The 6th (UK) Division will seek advantage through psyops, intelligence operations, electronic warfare, cyber and through partnering specialist forces overseas. Leveraging the opportunities afforded by the information landscape, data tools, and connectivity, the Division derives much of its competitiveness from the effects that it can apply at stand-off from the UK. The Division’s deployed Rangers will operate within its cutting-edge digital and information wrap, providing the UK and its partners with a range of prized and catalytic capabilities optimised for the contemporary tactical environment.

The 3rd (UK) Division is about to enter an exciting period of development and recapitalisation. It will be the recipient of three major land equipment programmes, fielding Challenger 3 as its new main battle tank, BOXER as its infantry fighting vehicle and AJAX as a transformational ground-crewed reconnaissance platform. These fighting platforms will be supported by upgraded manoeuvre support and offensive support capabilities. The Division will be fully integrated with an enhanced communications information system to enable command, control, communications, intelligence, surveillance and reconnaissance across the modern battlefield. Combined, these capabilities will provide a potent, lethal and rapidly deployable force.
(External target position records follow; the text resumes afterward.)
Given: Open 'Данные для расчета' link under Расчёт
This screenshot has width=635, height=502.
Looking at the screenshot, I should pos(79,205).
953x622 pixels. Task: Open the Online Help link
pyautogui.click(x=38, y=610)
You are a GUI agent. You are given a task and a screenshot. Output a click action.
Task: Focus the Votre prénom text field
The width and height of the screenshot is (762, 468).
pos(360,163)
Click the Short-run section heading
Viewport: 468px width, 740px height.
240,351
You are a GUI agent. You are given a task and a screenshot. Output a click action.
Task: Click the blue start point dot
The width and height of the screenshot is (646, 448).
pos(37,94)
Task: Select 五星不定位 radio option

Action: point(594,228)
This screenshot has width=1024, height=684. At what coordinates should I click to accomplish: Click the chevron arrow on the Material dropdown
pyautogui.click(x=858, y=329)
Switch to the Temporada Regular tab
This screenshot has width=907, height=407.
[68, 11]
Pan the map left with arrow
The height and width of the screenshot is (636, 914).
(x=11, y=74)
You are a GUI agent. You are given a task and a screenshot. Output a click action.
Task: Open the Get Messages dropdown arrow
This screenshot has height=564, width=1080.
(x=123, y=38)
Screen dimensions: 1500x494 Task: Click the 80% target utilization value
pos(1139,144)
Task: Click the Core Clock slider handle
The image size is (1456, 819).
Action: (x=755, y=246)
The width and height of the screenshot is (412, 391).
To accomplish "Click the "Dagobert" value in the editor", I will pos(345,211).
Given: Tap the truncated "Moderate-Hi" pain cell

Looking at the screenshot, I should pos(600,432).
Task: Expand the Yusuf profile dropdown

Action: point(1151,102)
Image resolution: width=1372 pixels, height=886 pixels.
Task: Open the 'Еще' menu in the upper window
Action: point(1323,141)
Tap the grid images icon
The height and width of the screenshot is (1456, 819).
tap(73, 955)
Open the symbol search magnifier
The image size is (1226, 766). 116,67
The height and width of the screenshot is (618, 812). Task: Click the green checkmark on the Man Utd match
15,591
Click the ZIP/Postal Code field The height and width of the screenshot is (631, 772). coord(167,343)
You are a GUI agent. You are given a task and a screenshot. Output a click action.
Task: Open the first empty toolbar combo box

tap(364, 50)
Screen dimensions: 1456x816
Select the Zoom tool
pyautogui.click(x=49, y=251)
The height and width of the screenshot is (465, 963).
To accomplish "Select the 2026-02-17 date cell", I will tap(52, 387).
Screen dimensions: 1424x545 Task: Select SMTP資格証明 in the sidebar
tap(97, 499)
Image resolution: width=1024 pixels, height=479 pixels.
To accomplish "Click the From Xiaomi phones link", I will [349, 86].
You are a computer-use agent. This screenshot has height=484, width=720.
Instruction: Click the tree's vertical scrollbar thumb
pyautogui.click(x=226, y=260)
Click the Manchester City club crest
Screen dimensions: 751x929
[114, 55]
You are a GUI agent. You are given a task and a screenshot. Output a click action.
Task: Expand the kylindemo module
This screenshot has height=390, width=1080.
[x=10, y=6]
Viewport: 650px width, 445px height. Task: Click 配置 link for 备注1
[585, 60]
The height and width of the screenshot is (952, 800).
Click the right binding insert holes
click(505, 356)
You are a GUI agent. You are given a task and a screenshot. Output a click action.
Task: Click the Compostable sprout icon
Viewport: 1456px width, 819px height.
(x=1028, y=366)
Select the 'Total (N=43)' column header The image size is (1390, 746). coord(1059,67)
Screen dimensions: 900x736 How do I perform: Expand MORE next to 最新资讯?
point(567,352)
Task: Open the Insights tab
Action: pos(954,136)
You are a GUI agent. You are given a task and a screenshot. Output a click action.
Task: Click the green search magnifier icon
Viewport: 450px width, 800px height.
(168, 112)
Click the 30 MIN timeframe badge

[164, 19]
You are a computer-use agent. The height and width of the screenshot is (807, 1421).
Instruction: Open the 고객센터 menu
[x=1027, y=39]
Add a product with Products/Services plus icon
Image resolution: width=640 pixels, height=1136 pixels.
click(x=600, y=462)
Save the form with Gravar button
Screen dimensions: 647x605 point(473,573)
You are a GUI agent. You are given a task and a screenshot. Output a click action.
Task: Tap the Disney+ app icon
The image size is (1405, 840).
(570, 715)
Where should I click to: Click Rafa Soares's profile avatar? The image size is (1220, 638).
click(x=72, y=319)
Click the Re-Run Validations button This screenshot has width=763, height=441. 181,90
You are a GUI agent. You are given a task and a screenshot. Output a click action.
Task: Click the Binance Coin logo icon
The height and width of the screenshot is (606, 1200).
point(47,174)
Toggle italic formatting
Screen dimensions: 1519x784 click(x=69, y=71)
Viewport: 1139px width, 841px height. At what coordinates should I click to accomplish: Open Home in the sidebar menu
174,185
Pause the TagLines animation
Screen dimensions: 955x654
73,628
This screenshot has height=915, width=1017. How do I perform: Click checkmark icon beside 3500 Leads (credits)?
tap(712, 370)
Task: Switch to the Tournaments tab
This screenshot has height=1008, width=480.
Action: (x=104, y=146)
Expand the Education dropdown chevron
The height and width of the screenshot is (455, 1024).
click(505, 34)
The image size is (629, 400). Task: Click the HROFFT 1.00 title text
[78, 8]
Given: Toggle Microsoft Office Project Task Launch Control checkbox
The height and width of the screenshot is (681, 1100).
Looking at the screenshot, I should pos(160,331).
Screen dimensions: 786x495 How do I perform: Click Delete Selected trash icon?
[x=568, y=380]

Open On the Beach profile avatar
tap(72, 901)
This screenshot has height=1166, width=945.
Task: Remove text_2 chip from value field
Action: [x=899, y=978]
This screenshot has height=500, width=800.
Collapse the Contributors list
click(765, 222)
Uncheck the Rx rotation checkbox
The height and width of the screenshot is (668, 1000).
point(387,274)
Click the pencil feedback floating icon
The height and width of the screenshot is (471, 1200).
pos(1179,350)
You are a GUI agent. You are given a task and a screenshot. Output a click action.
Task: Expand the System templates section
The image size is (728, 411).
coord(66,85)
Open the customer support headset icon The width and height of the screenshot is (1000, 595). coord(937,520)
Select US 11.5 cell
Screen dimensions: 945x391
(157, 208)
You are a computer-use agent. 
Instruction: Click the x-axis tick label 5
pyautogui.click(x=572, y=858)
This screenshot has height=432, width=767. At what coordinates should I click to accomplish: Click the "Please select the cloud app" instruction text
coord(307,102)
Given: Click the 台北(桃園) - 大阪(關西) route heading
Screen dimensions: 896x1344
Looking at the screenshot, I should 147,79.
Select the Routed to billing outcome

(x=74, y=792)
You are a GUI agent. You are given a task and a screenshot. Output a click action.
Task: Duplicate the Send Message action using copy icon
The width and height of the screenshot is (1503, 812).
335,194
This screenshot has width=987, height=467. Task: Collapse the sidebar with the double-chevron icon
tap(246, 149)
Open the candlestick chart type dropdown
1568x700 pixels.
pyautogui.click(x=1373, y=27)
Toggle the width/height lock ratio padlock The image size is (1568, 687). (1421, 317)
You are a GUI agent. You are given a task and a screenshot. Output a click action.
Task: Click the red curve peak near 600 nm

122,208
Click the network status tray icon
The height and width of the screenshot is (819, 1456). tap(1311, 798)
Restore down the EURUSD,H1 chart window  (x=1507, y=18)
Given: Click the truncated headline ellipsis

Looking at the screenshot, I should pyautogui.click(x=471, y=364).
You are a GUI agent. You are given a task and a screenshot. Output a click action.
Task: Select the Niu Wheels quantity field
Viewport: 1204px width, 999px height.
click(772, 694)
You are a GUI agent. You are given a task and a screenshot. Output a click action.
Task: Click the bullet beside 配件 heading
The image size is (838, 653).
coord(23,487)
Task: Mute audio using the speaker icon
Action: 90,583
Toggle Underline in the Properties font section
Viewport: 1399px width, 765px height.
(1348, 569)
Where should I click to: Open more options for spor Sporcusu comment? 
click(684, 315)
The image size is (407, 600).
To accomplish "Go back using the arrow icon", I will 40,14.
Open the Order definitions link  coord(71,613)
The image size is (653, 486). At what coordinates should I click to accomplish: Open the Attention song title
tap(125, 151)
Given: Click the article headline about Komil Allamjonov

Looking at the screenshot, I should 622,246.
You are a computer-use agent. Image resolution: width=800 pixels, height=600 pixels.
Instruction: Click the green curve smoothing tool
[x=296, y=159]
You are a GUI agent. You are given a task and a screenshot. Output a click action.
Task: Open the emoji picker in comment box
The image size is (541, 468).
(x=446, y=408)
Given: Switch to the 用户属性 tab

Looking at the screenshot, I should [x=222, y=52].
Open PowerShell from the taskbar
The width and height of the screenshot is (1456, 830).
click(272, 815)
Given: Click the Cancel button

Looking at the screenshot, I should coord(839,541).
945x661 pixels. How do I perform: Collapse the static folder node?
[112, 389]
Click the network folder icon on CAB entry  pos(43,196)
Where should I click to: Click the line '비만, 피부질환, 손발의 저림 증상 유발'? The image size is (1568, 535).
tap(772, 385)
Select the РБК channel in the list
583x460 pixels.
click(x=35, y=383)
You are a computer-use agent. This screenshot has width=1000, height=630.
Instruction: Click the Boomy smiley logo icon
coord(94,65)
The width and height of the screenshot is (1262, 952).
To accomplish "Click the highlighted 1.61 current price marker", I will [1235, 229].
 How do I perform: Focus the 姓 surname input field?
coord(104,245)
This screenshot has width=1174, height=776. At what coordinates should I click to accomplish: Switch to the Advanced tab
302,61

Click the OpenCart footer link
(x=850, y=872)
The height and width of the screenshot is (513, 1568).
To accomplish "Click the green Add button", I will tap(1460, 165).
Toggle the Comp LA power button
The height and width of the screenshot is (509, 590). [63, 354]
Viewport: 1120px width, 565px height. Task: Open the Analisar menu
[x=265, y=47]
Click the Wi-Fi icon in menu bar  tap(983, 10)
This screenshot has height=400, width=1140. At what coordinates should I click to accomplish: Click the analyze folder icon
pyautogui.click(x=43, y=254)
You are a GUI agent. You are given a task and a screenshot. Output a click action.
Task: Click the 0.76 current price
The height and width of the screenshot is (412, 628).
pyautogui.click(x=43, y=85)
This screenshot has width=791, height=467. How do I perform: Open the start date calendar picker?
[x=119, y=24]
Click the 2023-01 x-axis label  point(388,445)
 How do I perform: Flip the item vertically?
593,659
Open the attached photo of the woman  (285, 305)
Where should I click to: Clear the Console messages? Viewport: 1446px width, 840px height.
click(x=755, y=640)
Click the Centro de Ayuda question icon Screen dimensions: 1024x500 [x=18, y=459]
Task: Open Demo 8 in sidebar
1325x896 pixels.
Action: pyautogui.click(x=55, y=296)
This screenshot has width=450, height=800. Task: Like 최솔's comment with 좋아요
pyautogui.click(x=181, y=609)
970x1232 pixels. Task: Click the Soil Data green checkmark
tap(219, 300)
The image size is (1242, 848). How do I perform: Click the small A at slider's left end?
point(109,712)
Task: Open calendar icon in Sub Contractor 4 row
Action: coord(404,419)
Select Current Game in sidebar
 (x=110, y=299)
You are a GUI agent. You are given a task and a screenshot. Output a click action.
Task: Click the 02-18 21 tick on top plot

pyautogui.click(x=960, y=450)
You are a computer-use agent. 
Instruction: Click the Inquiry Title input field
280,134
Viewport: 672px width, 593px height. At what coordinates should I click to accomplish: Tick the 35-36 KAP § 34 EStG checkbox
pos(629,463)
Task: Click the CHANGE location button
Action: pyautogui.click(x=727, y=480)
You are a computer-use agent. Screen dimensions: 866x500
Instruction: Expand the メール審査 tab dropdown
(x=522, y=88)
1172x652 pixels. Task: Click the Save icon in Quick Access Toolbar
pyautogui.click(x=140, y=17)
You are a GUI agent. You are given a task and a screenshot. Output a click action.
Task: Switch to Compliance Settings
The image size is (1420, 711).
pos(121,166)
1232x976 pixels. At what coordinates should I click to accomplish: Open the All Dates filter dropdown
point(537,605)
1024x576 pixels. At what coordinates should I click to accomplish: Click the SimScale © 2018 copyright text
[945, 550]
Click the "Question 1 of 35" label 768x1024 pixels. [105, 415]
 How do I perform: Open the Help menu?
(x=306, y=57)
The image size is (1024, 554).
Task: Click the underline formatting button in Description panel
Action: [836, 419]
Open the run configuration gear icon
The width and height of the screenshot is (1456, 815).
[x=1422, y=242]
The British Army has been presented with a generational opportunity to transform its equipment and force structures. The Government’s decision to expand on the UK’s operating bases in the Indo-Pacific could provide interesting opportunities for the UK and India to work more ambitiously on shared security challenges. A first and major step on that path will come when both Armies get the chance to train together in a fully joint setting when the UK’s Carrier Strike Group operates with India in October.

Our historic bonds and heritage must only be further strengthed. Both Armies are seeking and undergoing modernisation programmes, we share values, challenges and threats. We may differ in size, but our structures are not too dissimilar. There is much to learn from each other whether through our conceptual journeys, developmental processes or physical experiences. This is the start of something fresh and invigorating but based on a longstanding bond of respect and friendship. We are excited about the immediate future in the form of Exercise AJEYA WARRIOR in India; how we will learn from it, what we can impart, and how we will jointly develop its complexity and scale for the future.

The challenges that we face are growing in complexity, breadth and potency but the opportunities are exciting; our armies must seize them and make sure that we are leading the way.

About the author: Lieutenant General Ralph Wooddisse assumed command of 1st (United Kingdom) Division in May 2017 and was appointed as Assistant Chief of the General Staff in November 2018. He was appointed Commander Field Army in April 2021.